Trinidadian-Canadian ballet dancer and designer

Tina Pereira (born ) is a Trinidadian-Canadian ballet dancer and designer. She joined the National Ballet of Canada in 2001, then the Dutch National Ballet in 2004. She returned to the Canadian company in 2006, and was promoted to principal dancer in 2021.

==Early life and training==
Pereira was born in Port of Spain, Trinidad, to a family with Portuguese, Chinese and Trinidadian Creole backgrounds. When she was three, her family immigrated to Mississauga, Ontario, a suburb of Toronto. She started her dance training when she was five, in ballet, tap and jazz. She entered Canada's National Ballet School when she was twelve. In her final year, she was chosen by choreographer Toer van Schayk to dance a main role in Pyrrhic Dances.

==Career==
Pereira joined the National Ballet of Canada in 2001. She was originally given a two-year apprenticeship but was taken into the corps de ballet four months after joining, and was soon given lead roles. In 2004, she left for the Dutch National Ballet, but returned to the Canadian company in 2006.

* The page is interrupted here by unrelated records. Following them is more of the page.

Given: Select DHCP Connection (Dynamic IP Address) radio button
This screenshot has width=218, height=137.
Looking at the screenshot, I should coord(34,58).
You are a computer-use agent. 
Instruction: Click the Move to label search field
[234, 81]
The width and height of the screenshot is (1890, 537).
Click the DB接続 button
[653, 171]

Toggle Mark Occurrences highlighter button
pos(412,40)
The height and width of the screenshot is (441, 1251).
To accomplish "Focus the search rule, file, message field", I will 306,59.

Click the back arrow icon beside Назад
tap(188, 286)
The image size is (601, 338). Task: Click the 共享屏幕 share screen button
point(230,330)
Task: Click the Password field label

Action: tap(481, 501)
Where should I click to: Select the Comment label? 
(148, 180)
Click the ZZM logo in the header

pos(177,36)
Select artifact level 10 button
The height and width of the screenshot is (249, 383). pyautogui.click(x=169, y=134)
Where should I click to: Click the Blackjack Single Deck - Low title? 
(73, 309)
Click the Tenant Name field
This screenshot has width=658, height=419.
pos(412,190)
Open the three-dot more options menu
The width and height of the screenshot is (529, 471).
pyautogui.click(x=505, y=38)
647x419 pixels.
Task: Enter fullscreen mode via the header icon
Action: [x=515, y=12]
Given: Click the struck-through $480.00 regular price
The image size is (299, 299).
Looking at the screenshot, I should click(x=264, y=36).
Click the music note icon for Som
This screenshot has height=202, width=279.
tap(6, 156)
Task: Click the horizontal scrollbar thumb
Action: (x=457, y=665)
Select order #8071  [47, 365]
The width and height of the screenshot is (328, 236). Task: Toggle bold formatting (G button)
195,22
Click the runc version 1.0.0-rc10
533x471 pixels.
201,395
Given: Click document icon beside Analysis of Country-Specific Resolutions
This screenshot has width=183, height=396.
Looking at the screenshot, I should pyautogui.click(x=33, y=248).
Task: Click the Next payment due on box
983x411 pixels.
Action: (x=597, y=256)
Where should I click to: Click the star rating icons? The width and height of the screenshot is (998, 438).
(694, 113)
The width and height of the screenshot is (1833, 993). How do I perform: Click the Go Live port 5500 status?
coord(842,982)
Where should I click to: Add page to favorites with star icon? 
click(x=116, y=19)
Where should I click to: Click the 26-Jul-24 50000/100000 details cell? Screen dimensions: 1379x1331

In 2007, Pereira represented the company with Keiichi Hirano at the Erik Bruhn Prize and won the female category. She was chosen as a replacement for Bridgett Zehr, who suffered an injury two weeks prior. During the classical portion of the competition, the pair danced a pas de deux from Le Corsaire, but Hirano tore his Achilles tendon mid-performance, and she completed the pas de deux by improvising. In the contemporary portion, instead of a new ballet created for the competition by Sabrina Matthews, she danced the balcony pas de deux from Cranko's Romeo and Juliet with principal dancer Guillaume Côté. She was promoted to second soloist later that year.

In 2009, she was promoted to first soloist. During the 2014-15 season, she suffered from an ankle injury, which led to her being absent from the stage for the entire season. While recovering, she taught herself how to use a sewing machine and make dancewear. She launched her brand Ballerina Couture in November 2015, though she outsourced manufacturing. In 2020, she was featured in Tina, a short documentary about her injury and comeback, made by David Kalinauskas. The same year, she danced Fokine's The Swan at home for Misty Copeland's fundraiser Swans for Relief, to raise funds for dancers struggling due to the COVID-19 pandemic.

In 2021, the 38-year-old Pereira was named principal dancer. The promotion came late in her career.